● Work request
Put the lines from the start of the rows through the line holding "Task: Click on", inclusive, into a JSON list of strings with one string per line. Leave out any blank lines.

================

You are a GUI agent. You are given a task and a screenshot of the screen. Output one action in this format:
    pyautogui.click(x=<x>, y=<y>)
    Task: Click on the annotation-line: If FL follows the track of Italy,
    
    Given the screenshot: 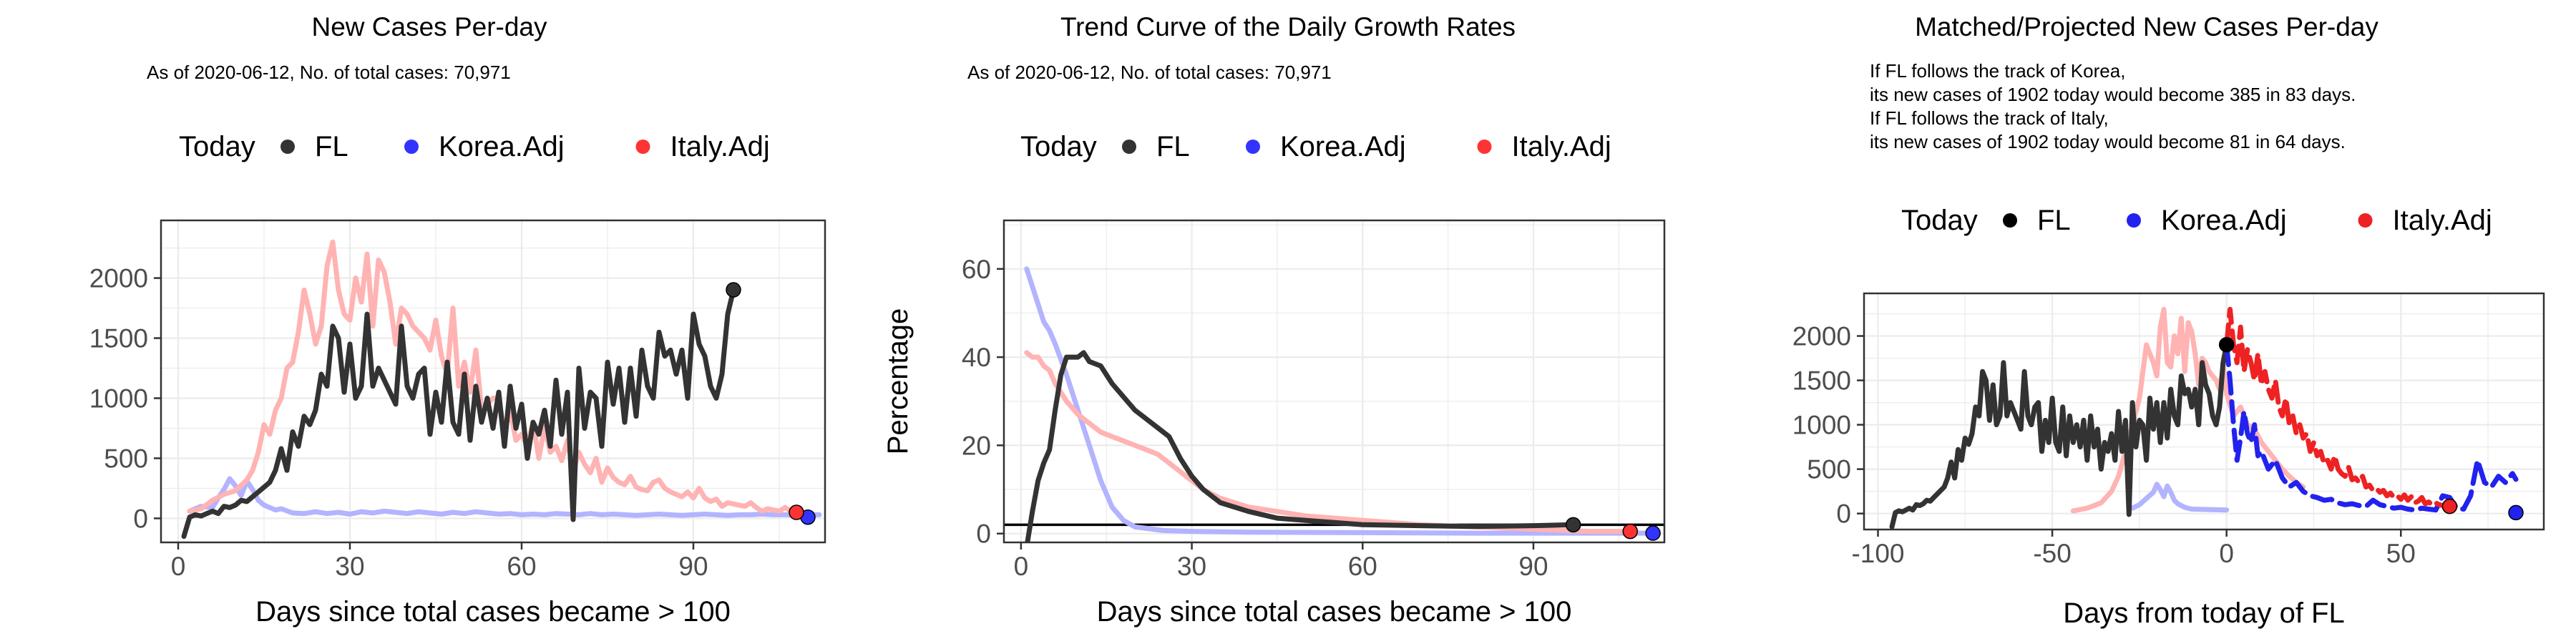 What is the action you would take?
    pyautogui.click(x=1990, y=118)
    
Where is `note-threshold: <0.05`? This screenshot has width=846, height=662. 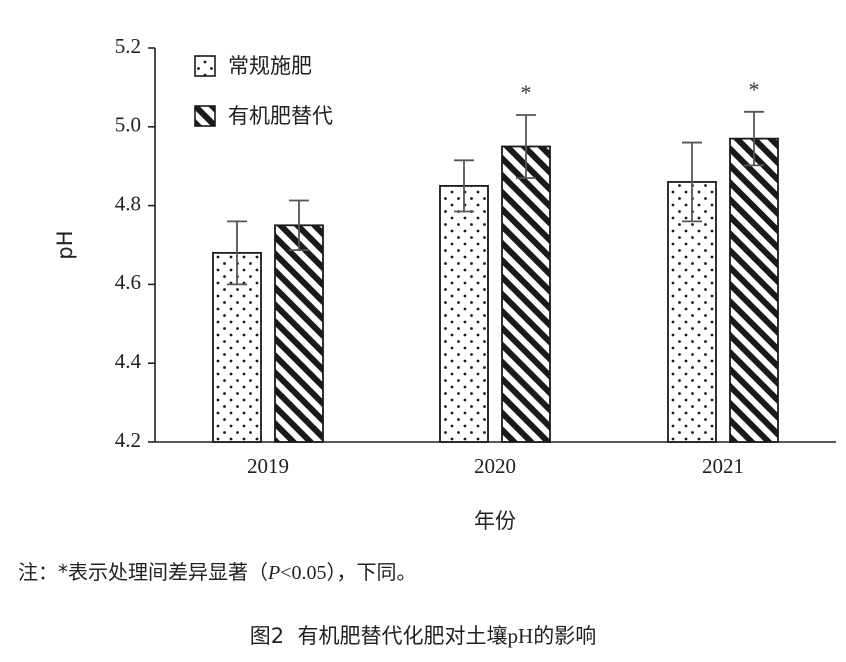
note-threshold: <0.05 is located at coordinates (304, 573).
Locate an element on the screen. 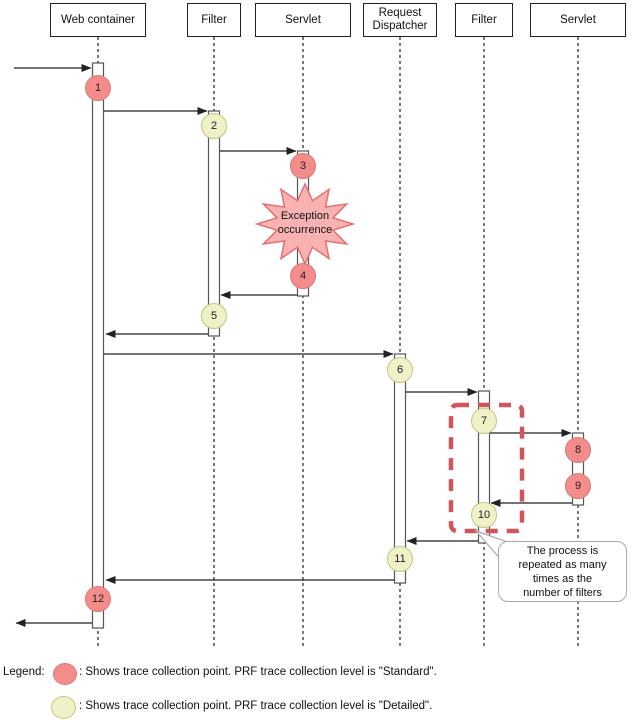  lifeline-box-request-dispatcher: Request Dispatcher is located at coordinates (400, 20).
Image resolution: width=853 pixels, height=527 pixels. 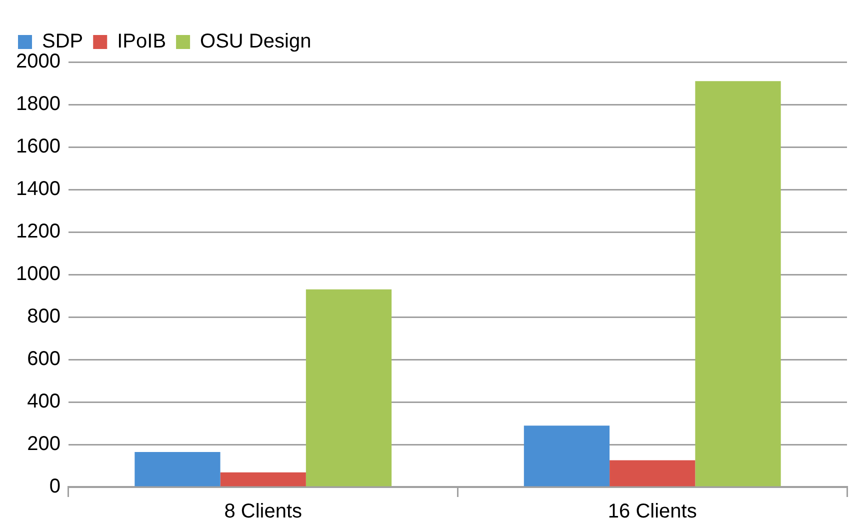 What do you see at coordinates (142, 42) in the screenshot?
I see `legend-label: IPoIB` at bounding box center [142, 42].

================

● Exercise output
[
  "You are a GUI agent. You are given a task and a screenshot of the screen. Output one action in this format:",
  "    pyautogui.click(x=<x>, y=<y>)",
  "    Task: Click on the annotation-line: If FL follows the track of Italy,"
]